It is rare to see one cheetah, never mind five, but when our recent guest, Nik Simpson, travelled to the Masai Mara recently, he was that guy with the greatest safari stories! He bore witness to five cheetah brothers taking down an adult wildebeest/gnu, which is incredibly fortunate, especially when we consider that during this epic East Africa journey arranged by our consultant, Michelle, he also watched two big wildebeest crossings at the Talek River, saw 6 separate kills, including another cheetah kill, 2 leopard kills, and 2 lion kills. All this in a 10-night safari! We will feature some of Nik’s other fantastic sightings in future blogs, but for the mean time, enjoy these raw and magnificent captures of a 5-strong cheetah coalition in the Masai Mara thriving during the wildebeest migration…

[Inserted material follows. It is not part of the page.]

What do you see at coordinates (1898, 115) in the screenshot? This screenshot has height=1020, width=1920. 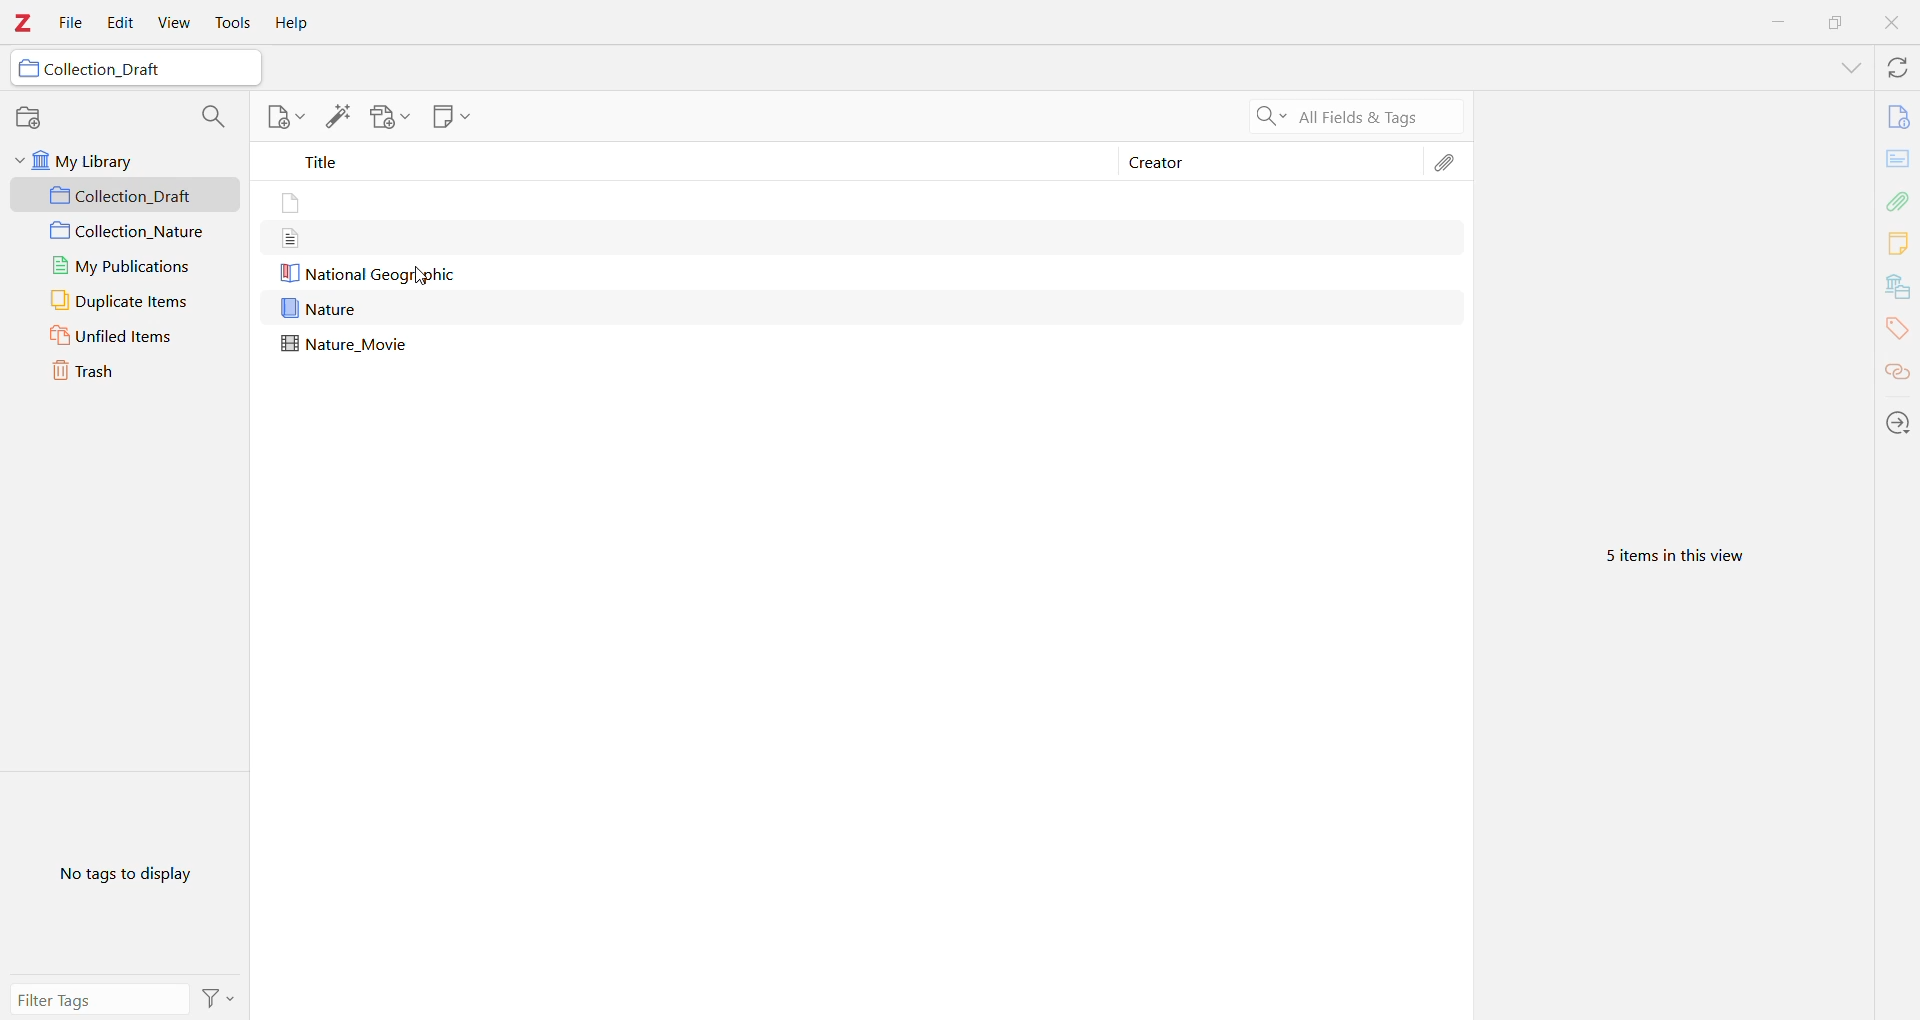 I see `Info` at bounding box center [1898, 115].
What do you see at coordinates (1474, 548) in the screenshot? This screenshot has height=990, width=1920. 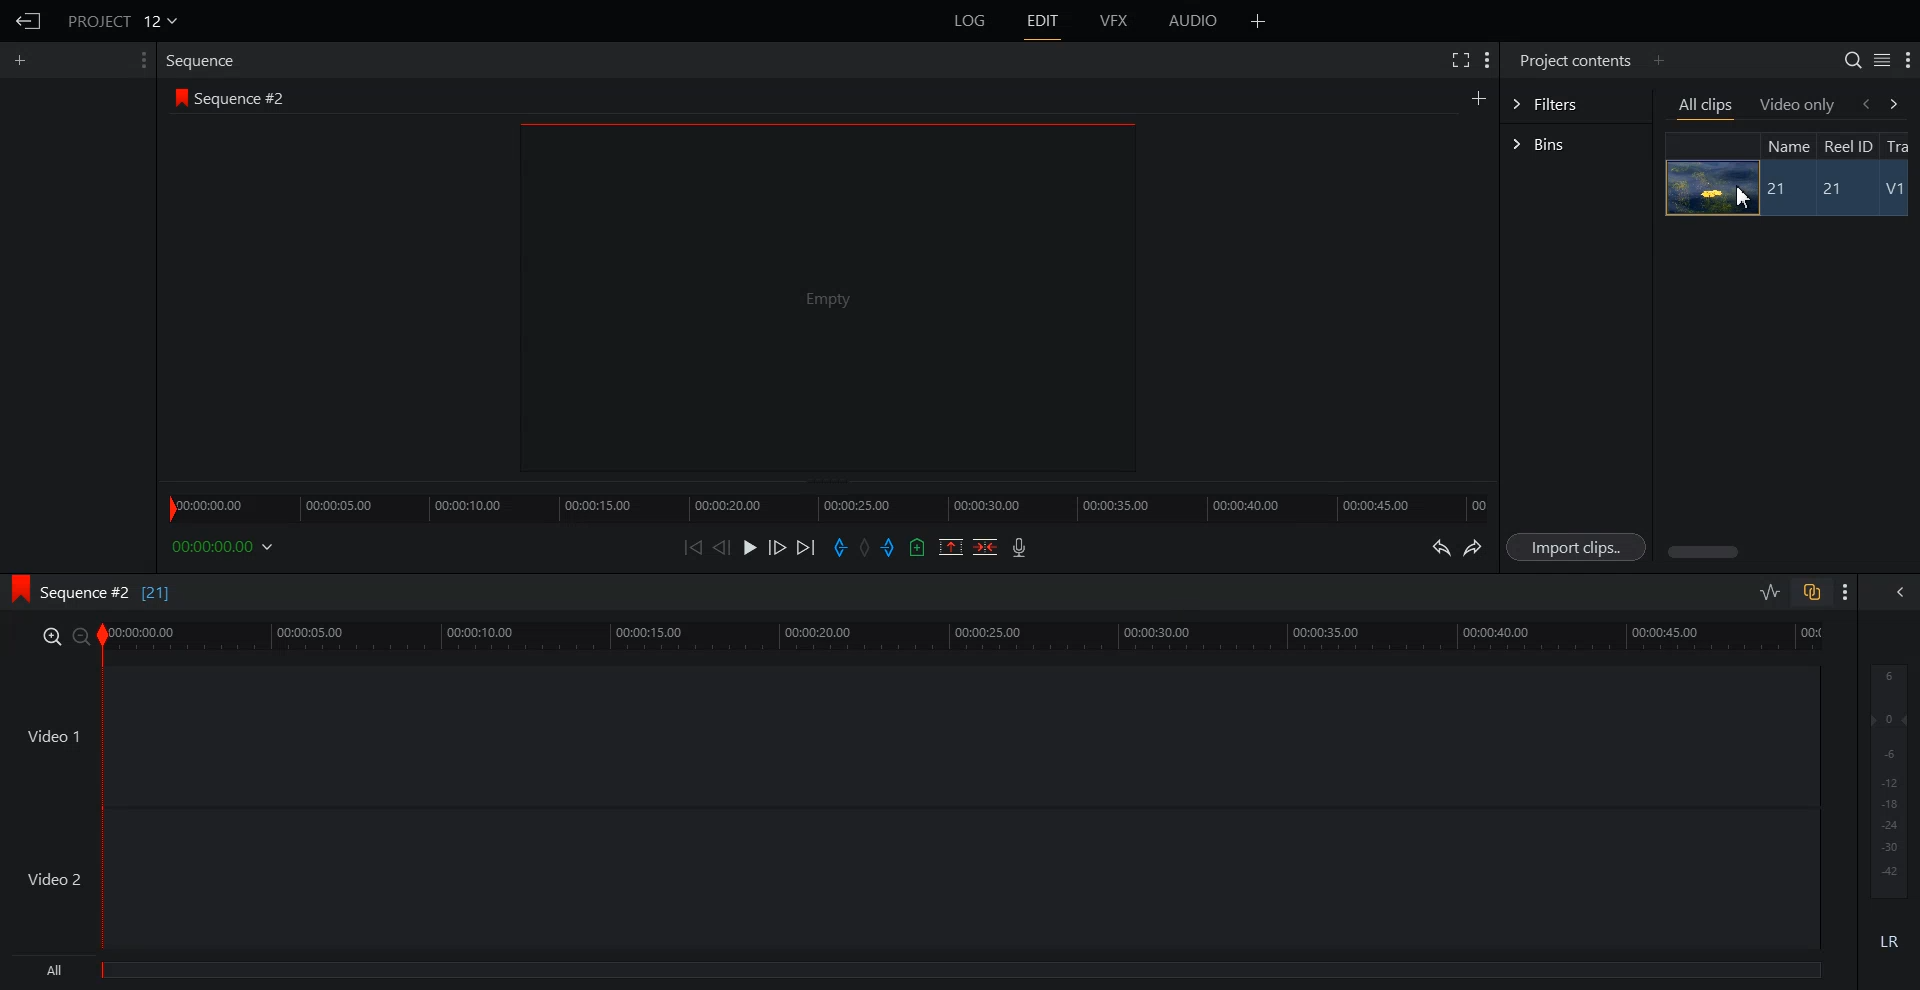 I see `Redo` at bounding box center [1474, 548].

Nik’s itinerary included 3 nights at Ilkeliani Tented Camp, Masai Mara National Reserve; 3 nights at Porini Lion Camp, Olare Motorogi Conservancy; 4 nights at Ngorongoro Serena Lodge, Ngorongoro Crater; and 1 night at Eka Hotel, Nairobi. He is now planning next year’s trip to Botswana!

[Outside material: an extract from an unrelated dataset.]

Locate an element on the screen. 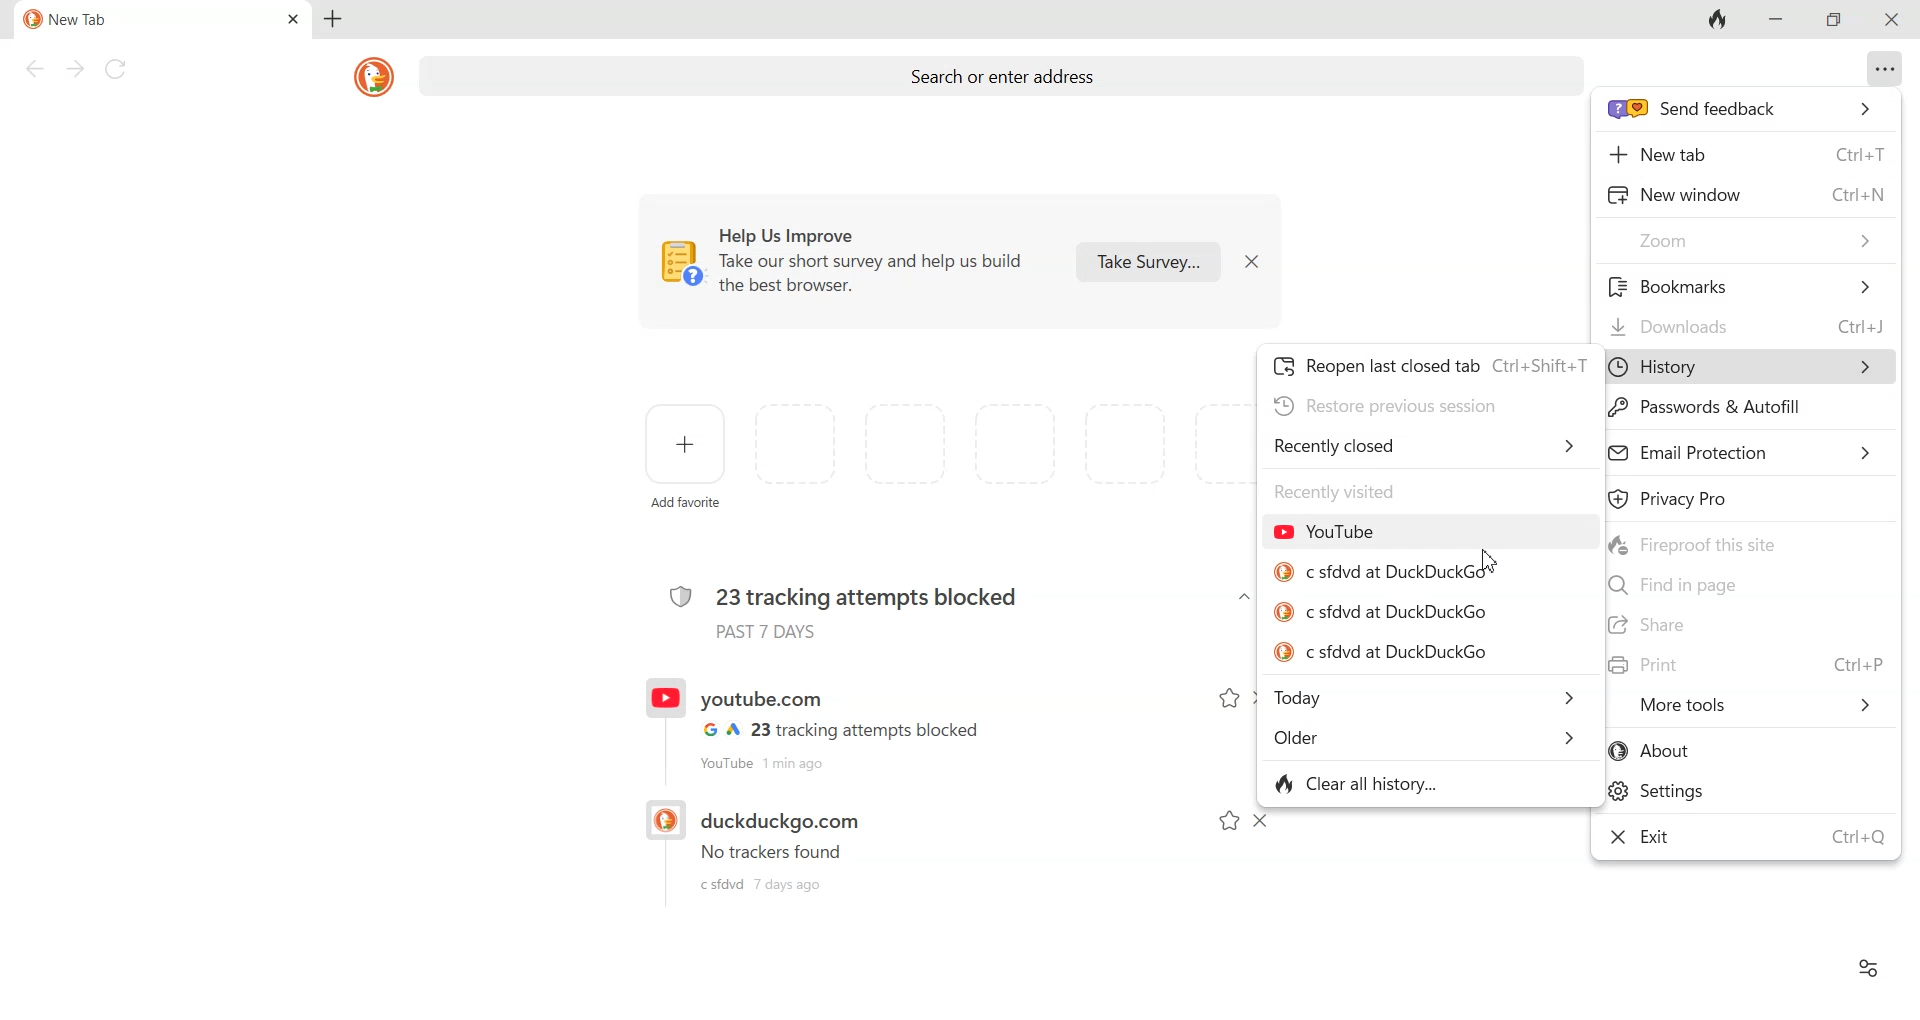 This screenshot has width=1920, height=1020. Password & Autofill is located at coordinates (1709, 409).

Five facts about cheetahs:
1. Cheetahs are the world’s fastest land animals. They use their incredible speed to hunt, bursting into sprints reaching 110km/h!
2. Female cheetahs live solitary lives after breaking away from their birth families after adolescence, while male cheetahs in a family stick together and form a coalition after they leave their mother. The five cheetahs in this sighting are brothers, which is the norm. Females give birth to a litter of cubs and rear their young on their own until they have matured and are ready to leave their mother’s side (at about 2 years old).
3. It is difficult to tell if a cheetah is pregnant because they have the ability to keep their growing bellies hidden using a muscle that tucks their womb up underneath the rib cage, ensuring they can be fast and agile in order to hunt and eat right up until the last days of pregnancy, which is about 90 days.
4. In the early 1900s, cheetahs used to roam all over Africa, numbering an estimated 100 000 individuals. Today, cheetahs are the most endangered big cat in the world, with only an estimated 9 000 – 12 000 wild individuals alive today.
5. Cheetahs hunt during the day, which means they don’t compete with lions and leopards, which are nocturnal hunters. This cat uses speed and not strength to kill, so would not stand a chance if they were in competition with bigger predators. They thrive in open savannah where they can use their speed to land prey, which is why the Masai Mara is such a good home for them!